Channels may not update for some time in some cases due to random build failures.
This is rather opague to me:
Let’s assume I’m waiting for a security update to make its way through a channel. It has been merged in release-18.09. Usually after a couple of hours hydra should pick up the change and start building.
Now there are multiple things that could go wrong, some (like build failures with a compiler error) will be easy to figure out, others will just be “Exit code 1, but I’m not giving you any useful error message”, or even “Timed out after 10 hours”.
It’s easy to reproduce the builds locally assuming I’ve got a similar system type, thanks to the generated build script.

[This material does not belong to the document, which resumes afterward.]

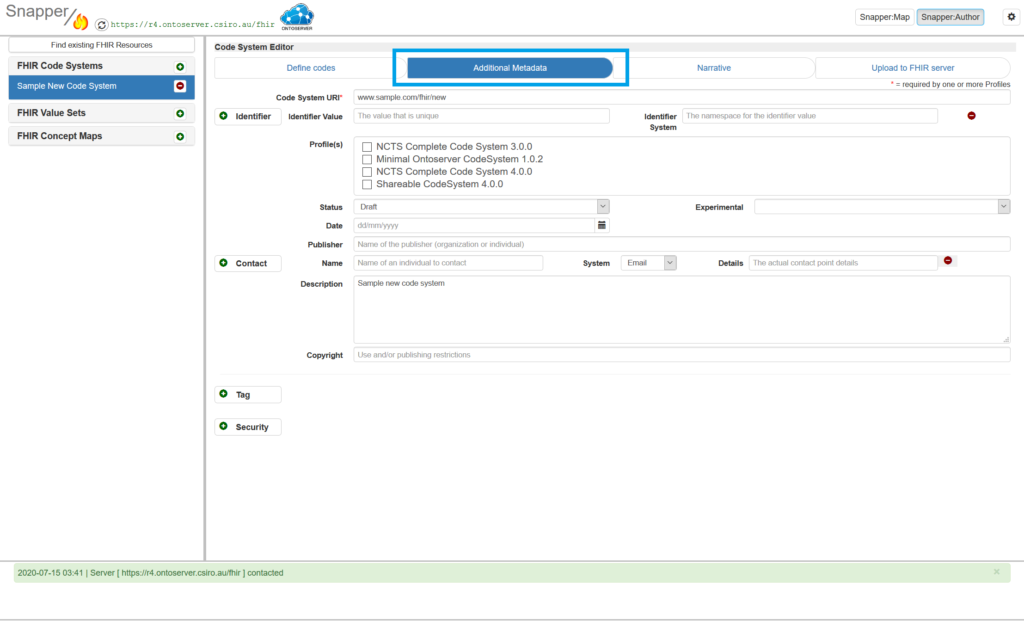
Task: Enable Minimal Ontoserver CodeSystem 1.0.2 profile
Action: [x=367, y=159]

Now let’s assume the build works perfectly fine on my local system, suggesting an issue with one of the build systems. What can I do then? Should I contact someone?
Shouting in IRC with its high volume rarely yields a usable response to this and just repeating “could someone look at this failed build on hydra, please?” every hour is probably not very useful.
Should I open a topic on discourse? Or would it make sense to have a single topic that the relevant people can watch?
How can I support the people that actually need to do something here?
Those missing CVEs typically aren’t fixed on nixpkgs master either. Cherry-picks are usually easy, as you write.
That’s exactly what I just learned
As far as I understand this, both the nixos-unstable and nixos-18.09 channels are currently blocked by a problem with systemd. @andir is currently working on this, but perhaps he could need some help. See discussion on IRC in #nixos-security and https://github.com/NixOS/systemd/pull/24
Now even nixos-18.09-small has been stuck for a week. If there isn’t any low-hanging fruit left I think the way NixOS is developed must drastically change to be viable.
I think we can definitely do a lot to make some of these tests less flaky. Especially, the installer tests have had issues that are usually random. But, we actually do want things to get stuck when things are legitimately broken.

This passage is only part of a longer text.